Tendo sido um militante defensor da realeza social de Nosso Senhor Jesus Cristo, a ponto de ter tido problemas com as autoridades do seu país, interveio em numerosas obras, revistas e colóquios, em temas relativos ao bem comum, à crítica da liberdade religiosa, à explicação do direito público da Igreja, à crítica do liberalismo católico, entre outros, sempre na linha das escolas teológicas tradicionais de Roma e do mundo hispânico. Um seu artigo sobre “A sacralidade da mediação política”, publicado na revista “Catholica” de Janeiro de 2010, resume bem o eixo em torno do qual giravam as suas convicções: «O facto de que nos dias de hoje praticamente nenhum governo reconheça a sua dependência em face de Deus não tolhe que seja aí que está o estatuto essencial de todo o poder público [...] O homo oeconomicus, o ideal limitado e alienante oferecido pelo socialismo e pelo hedonismo do consumo, tem de ser rejeitado, e o mesmo vale para o homo politicus dos diferentes tipos de liberalismo, um modelo auto-referencial que se funda sobre uma cultura que não tem outro horizonte senão o da cidade terrestre. O nosso pensamento deve antes dirigir-se para o homo Catholicus, que integra quanto provém das duas primeiras categorias, mas ultrapassando-as largamente, porque a sua consciência primeira é precisamente a de que se é um ministro de Deus no mundo.»

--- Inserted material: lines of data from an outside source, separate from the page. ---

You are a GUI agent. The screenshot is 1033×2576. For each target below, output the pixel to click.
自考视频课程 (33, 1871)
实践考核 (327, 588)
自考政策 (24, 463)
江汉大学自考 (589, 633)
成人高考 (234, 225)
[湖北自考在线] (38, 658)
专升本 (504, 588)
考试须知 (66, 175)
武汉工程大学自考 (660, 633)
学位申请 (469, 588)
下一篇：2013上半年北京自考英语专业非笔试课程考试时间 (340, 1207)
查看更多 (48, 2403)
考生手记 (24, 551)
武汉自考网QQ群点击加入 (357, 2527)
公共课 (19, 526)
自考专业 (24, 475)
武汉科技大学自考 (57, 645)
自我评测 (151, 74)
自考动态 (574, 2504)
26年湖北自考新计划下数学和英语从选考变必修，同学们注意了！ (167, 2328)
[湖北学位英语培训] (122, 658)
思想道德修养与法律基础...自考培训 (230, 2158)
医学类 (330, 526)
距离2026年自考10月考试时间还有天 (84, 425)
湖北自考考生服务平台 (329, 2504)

A sua ligação à defesa da vida como dom de Deus era ladeada pela sua ligação à celebração da liturgia tradicional, o que levou Mons. Barreiro a estar na origem de uma celebração dominical da Missa de São Pio V em Roma, hoje continuada na igreja de San Giuseppe a Capo le Case, um pequeno santuário situado entre a Via Veneto e a Praça de Espanha.

Em 2013, participou das primeiras jornadas “Sacra Liturgia”, apadrinhadas por Mons. Rey, bispo de Fréjus-Toulon, proferindo aí uma conferência intitulada “A sagrada liturgia e a defesa da vida humana”, em que desenvolveu um tema que abordara pela primeira vez em Toronto, em Abril de 1999. Deixamo-vos um resumo desta intervenção para que sobre ele possam meditar, encomendando a alma de Mons. Barreiro às vossas devotas orações.


Monsenhor Barreiro ao lado de Mons. Rey em Roma, a 28 de Junho de 2013, por ocasião da primeira conferência “Sacra Liturgia”.

«Entre culto e cultura há elos estreitos. Assim, havendo uma diminuição do culto ao Senhor, a cultura de uma sociedade sai afectada negativamente. Se se perde de vista a presença real de Cristo na Eucaristia e o carácter sacrificial desta, acaba-se por também perder de vista o carácter sagrado da vida humana.»

«Existe uma relação entre a crise da liturgia e o frágil acolhimento da encíclica Humanae vitae.»

«Um homem do século que recusa adorar a Deus recusa também reconhecer que a vida é o maior dom que Ele lhe faz, que ele depende inteiramente do doador em tudo o que faz com tal dom. Já por outro lado, o cristão que adora o Senhor aperceber-se-á do sentido da vida e sentir-se-á encorajado a fazer face às dificuldades próprias de quem tem filhos. Por isso é que é importante que nos voltemos para o Senhor na liturgia.»

«A garantia segura da natureza sacrificial da missa dar-nos-á a força de fazer os sacrifícios necessários para restabelecer a Cultura da Vida, mesmo no meio das tantas perseguições que a Igreja sofre nas nossas sociedades laicas. O homem terá o desejo do Céu e o de povoar o paraíso com os seus filhos, se saborear um gosto antecipado do céu na liturgia.»

«Não somos nós que nos damos a vida ou a tradição, elas são-nos dadas. As verdades da fé são uma tradição, algo que nos é dado para que o transmitamos, tal como a vida. O homem é por natureza um ser social, pelo que deveria também prestar culto público a Deus. Isso conduzi-lo-á a procurar o bem comum da sociedade, inspirado pelo que vive na liturgia.»

«Tanto é contranatura negar o culto a Deus como o é rejeitar a vida. Nada do que é contranatura pode durar.»